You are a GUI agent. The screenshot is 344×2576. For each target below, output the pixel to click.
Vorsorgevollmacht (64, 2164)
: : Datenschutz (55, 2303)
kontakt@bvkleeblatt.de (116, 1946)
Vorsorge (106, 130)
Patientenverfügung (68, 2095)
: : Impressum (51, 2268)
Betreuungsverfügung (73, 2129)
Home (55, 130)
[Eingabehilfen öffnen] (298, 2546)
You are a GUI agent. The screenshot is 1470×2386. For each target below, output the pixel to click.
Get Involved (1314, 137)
□ □ □ □ □ □ □
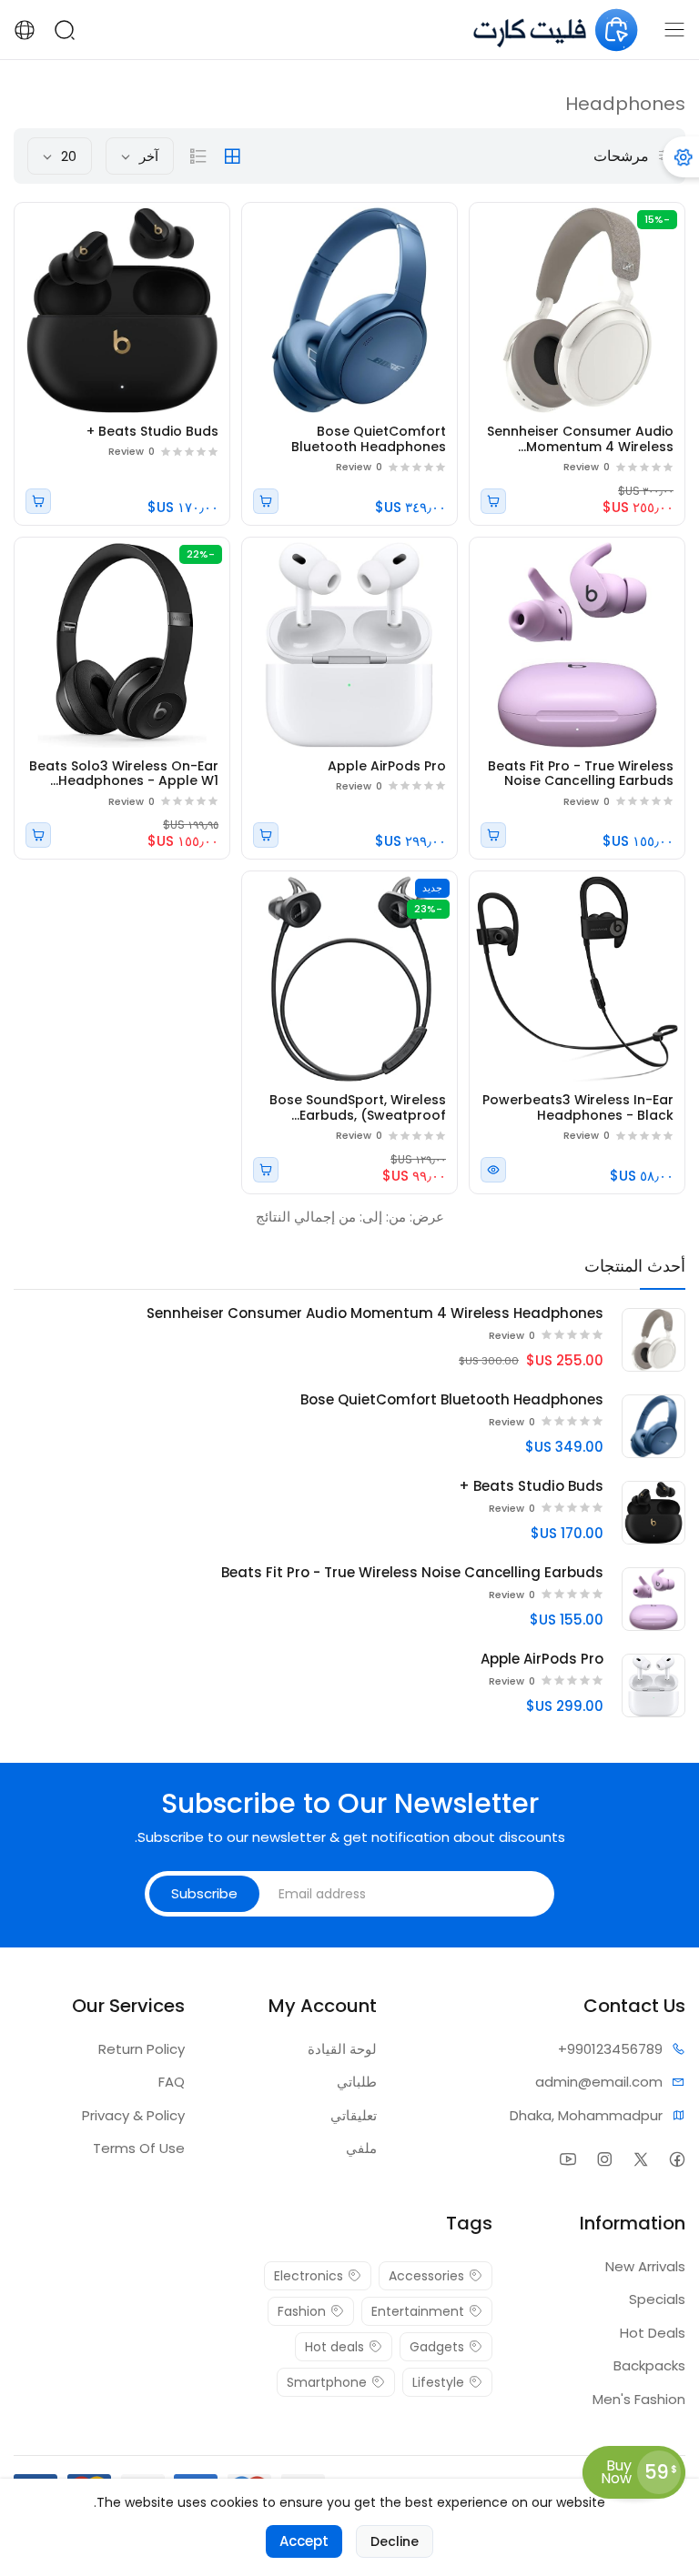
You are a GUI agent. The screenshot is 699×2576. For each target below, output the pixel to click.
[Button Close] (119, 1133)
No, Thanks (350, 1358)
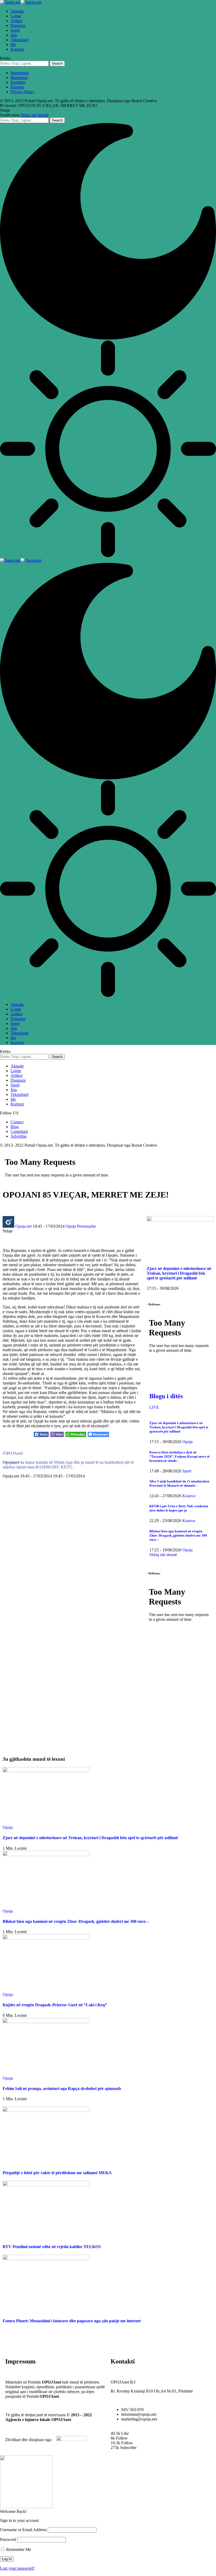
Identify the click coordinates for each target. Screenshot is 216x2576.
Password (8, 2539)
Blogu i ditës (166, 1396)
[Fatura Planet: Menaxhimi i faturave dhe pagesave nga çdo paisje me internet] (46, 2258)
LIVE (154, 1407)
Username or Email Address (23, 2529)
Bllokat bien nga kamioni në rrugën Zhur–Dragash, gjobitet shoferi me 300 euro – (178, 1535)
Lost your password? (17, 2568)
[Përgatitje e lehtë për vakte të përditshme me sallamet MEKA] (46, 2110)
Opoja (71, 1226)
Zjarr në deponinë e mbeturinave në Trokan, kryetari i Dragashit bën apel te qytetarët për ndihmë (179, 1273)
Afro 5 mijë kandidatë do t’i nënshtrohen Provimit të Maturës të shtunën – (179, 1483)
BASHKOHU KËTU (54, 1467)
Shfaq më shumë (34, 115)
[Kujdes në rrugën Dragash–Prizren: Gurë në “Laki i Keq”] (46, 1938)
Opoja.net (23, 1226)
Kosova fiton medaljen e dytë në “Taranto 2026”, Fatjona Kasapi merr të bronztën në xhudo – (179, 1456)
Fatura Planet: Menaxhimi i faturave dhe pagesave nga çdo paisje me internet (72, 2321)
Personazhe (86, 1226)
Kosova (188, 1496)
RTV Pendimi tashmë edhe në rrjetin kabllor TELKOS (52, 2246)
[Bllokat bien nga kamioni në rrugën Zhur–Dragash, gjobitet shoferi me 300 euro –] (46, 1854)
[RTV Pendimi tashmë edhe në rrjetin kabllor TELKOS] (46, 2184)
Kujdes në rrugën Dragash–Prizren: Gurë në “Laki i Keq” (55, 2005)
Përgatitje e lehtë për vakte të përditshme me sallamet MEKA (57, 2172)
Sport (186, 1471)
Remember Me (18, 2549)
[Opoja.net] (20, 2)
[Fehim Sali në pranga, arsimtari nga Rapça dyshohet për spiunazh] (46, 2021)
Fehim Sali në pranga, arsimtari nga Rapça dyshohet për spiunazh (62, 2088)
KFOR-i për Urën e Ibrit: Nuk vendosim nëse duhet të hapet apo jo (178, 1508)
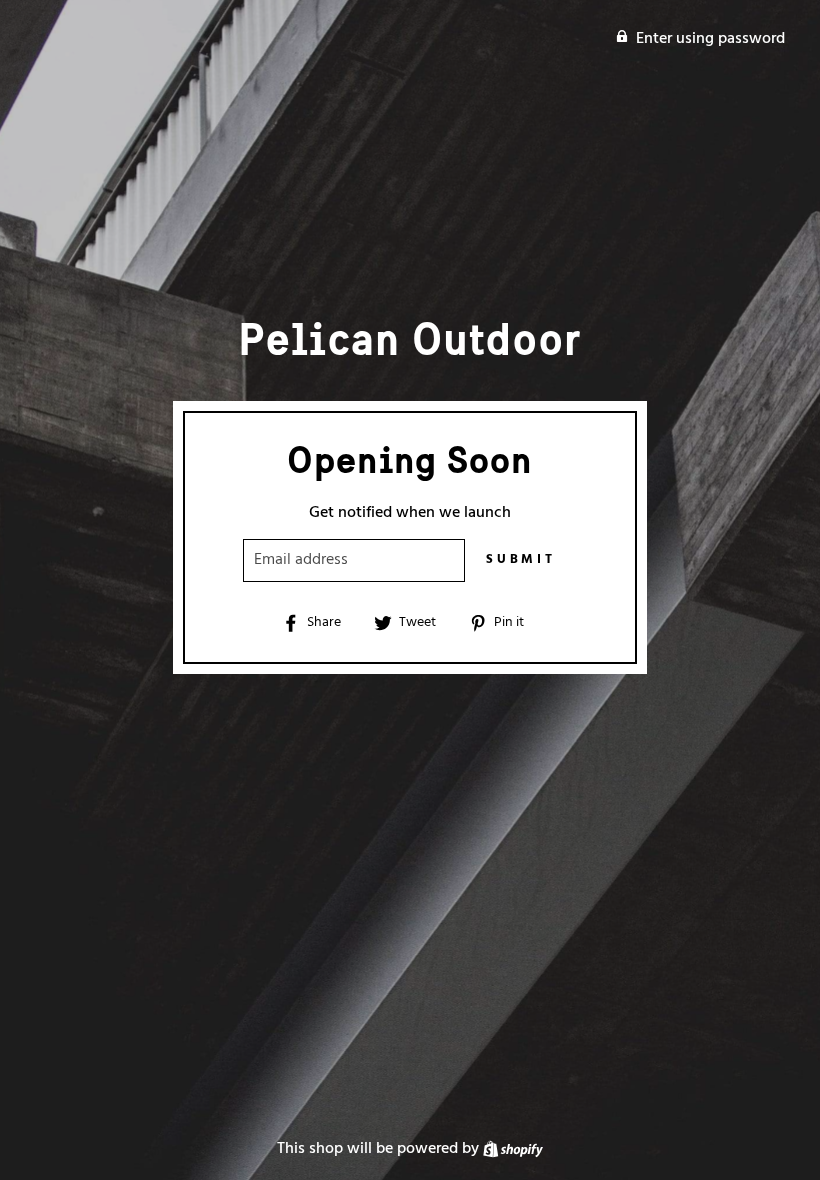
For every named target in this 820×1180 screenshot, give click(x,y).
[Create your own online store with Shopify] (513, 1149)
□ □ □ □ □ □ □
#### Exercise details:
Exactly the lines above, from the one containing "No, Thanks (350, 1358)" down to the one containing "LIVE (154, 1407)", are to be repeated, including both ends. Pictures are not part of the copy.

#### Answer to the exercise:
No, Thanks (350, 1358)
Identify the click coordinates for each target. Screenshot is 216x2576.
Password (8, 2539)
Blogu i ditës (166, 1396)
[Fatura Planet: Menaxhimi i faturave dhe pagesave nga çdo paisje me internet] (46, 2258)
LIVE (154, 1407)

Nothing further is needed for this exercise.